## Orden de trabajo
Conteste estas preguntas según el fragmento del documento:
1. ¿Qué hecho desencadenó la Gran Depresión?
2. ¿Qué nombre recibieron las medidas aplicadas para superar el colapso?
3. ¿Durante qué acontecimiento se generaron los desarrollos científicos y tecnológicos que originaron el crecimiento acelerado desde la década del cincuenta?

## Fragmento del documento
La caída brutal de Wall Street en 1929 desencadenó la Gran Depresión, una crisis económica que afectó a Estados Unidos y también al resto del planeta. Las medidas aplicadas para superar el colapso –el llamado New Deal- se transformaron en políticas de estado que hoy se siguen aplicando como cierta regulación de la libertad de mercado, la asistencia a los desempleados y la idea de que los gobiernos deben ocuparse de la seguridad de la población y también de generar las condiciones para construir una economía sustentable.
Los desarrollos científicos y tecnológicos generados durante la Segunda Guerra Mundial son el origen del crecimiento acelerado que atravesó la vida del hombre desde la década del cincuenta hasta la actualidad: desde la incorporación de dispositivos de tecnologías para el hogar, pasando por la producción de nuevos materiales, hasta el reinado de Internet y de las comunicaciones móviles.

## Filas registradas
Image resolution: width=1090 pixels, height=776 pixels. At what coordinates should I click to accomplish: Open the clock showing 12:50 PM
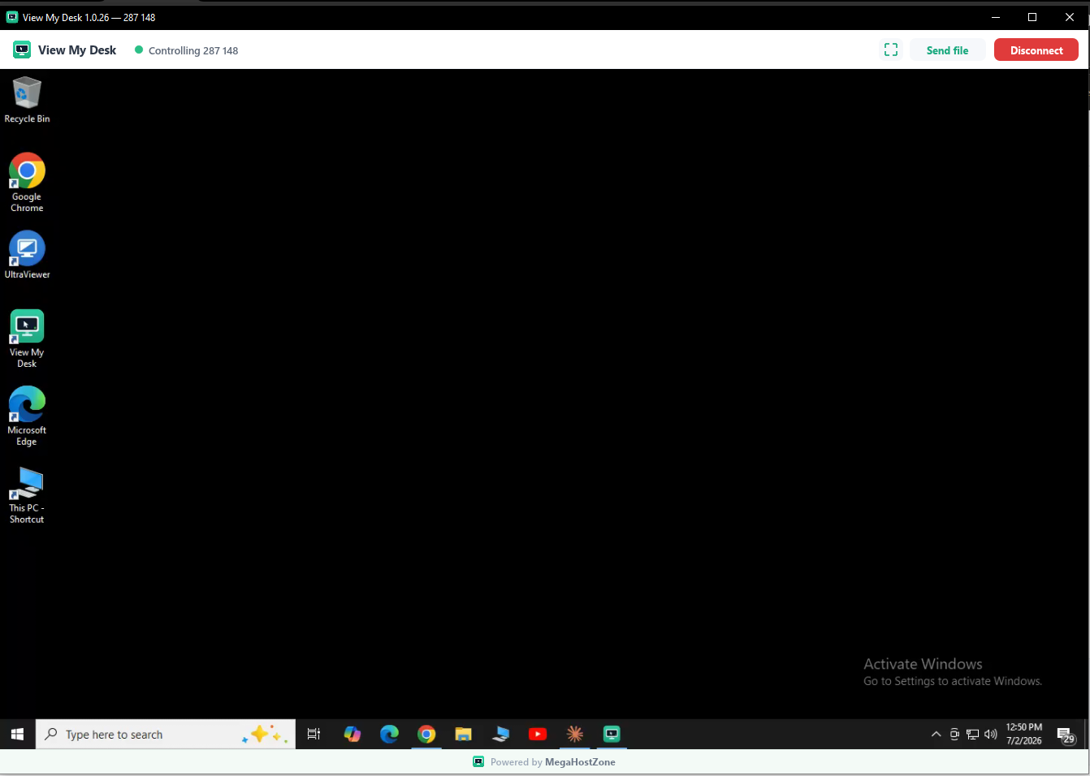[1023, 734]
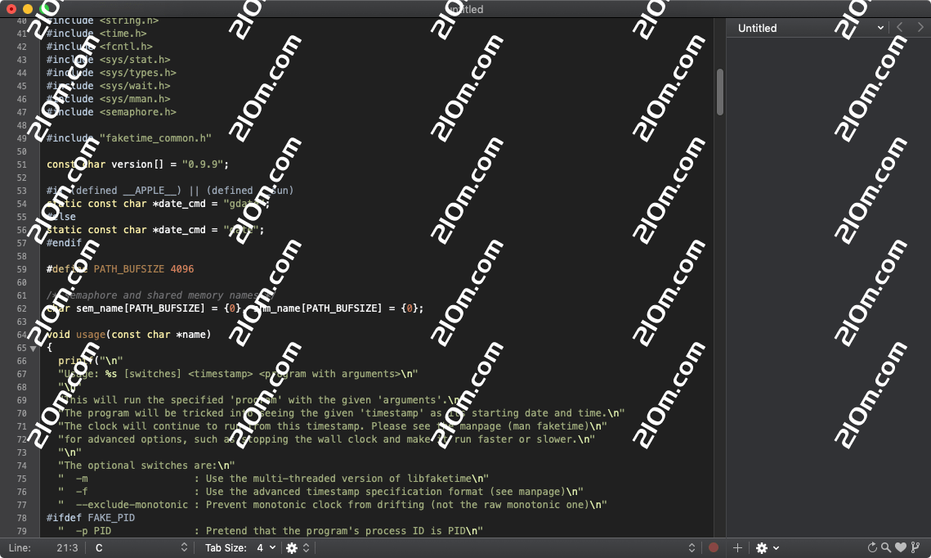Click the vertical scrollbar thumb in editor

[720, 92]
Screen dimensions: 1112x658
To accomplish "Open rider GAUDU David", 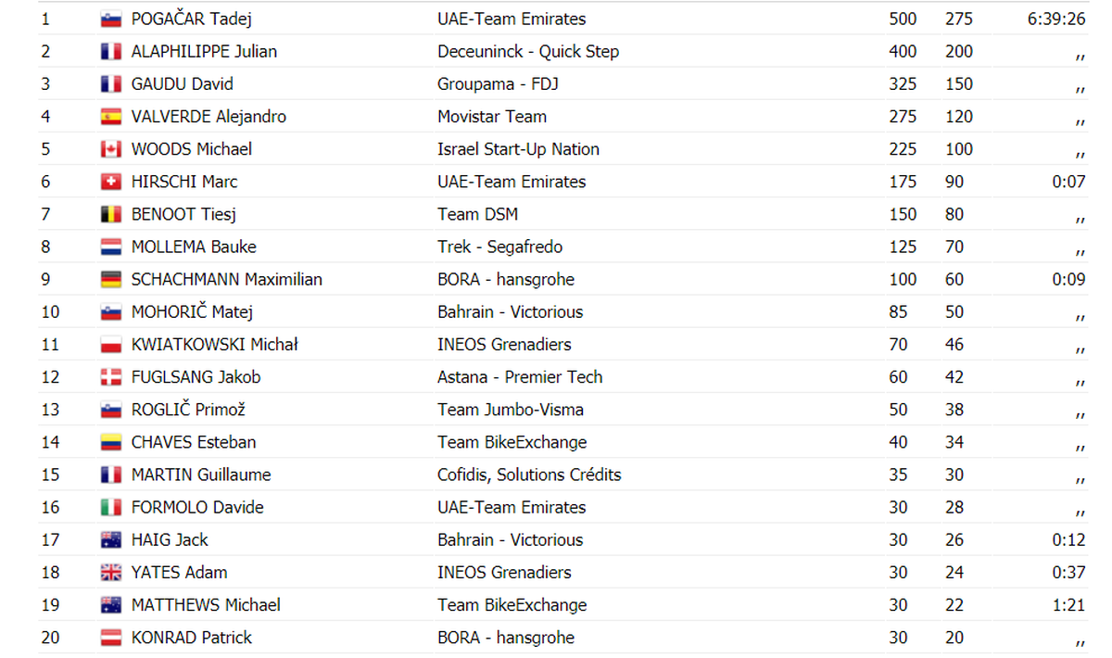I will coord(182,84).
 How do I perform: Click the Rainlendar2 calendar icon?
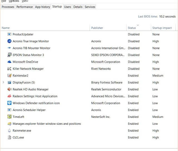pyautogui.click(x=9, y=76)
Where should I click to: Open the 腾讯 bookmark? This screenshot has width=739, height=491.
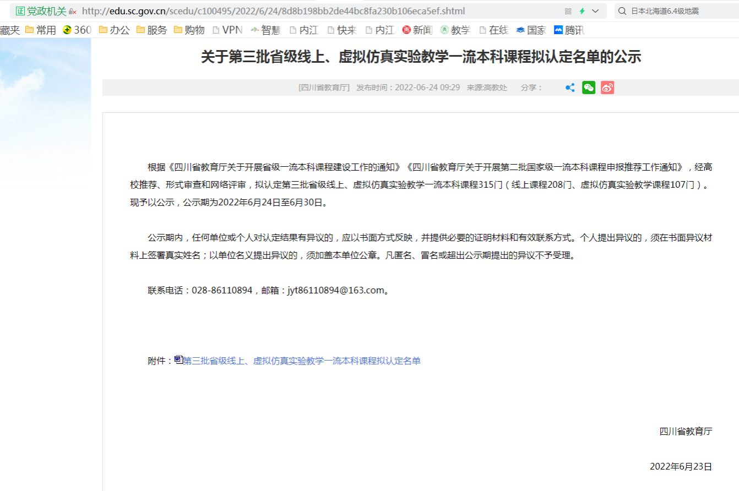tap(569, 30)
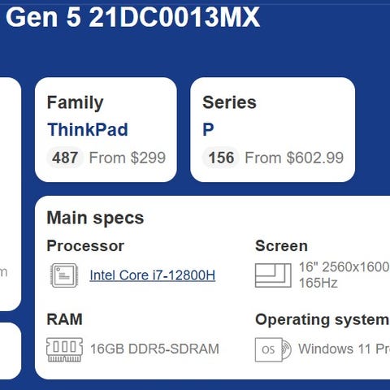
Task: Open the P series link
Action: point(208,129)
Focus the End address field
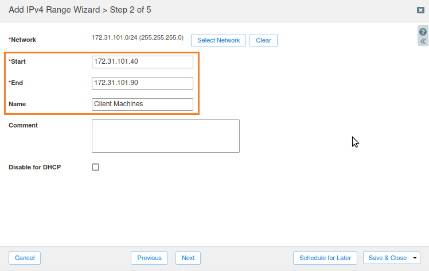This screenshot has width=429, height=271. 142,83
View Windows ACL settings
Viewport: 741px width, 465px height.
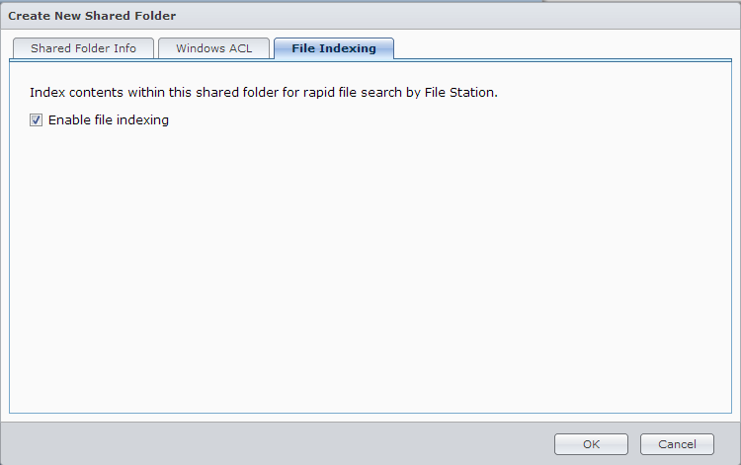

## Ejercicio resuelto
1. La caída brutal de Wall Street en 1929.
2. El New Deal.
3. La Segunda Guerra Mundial.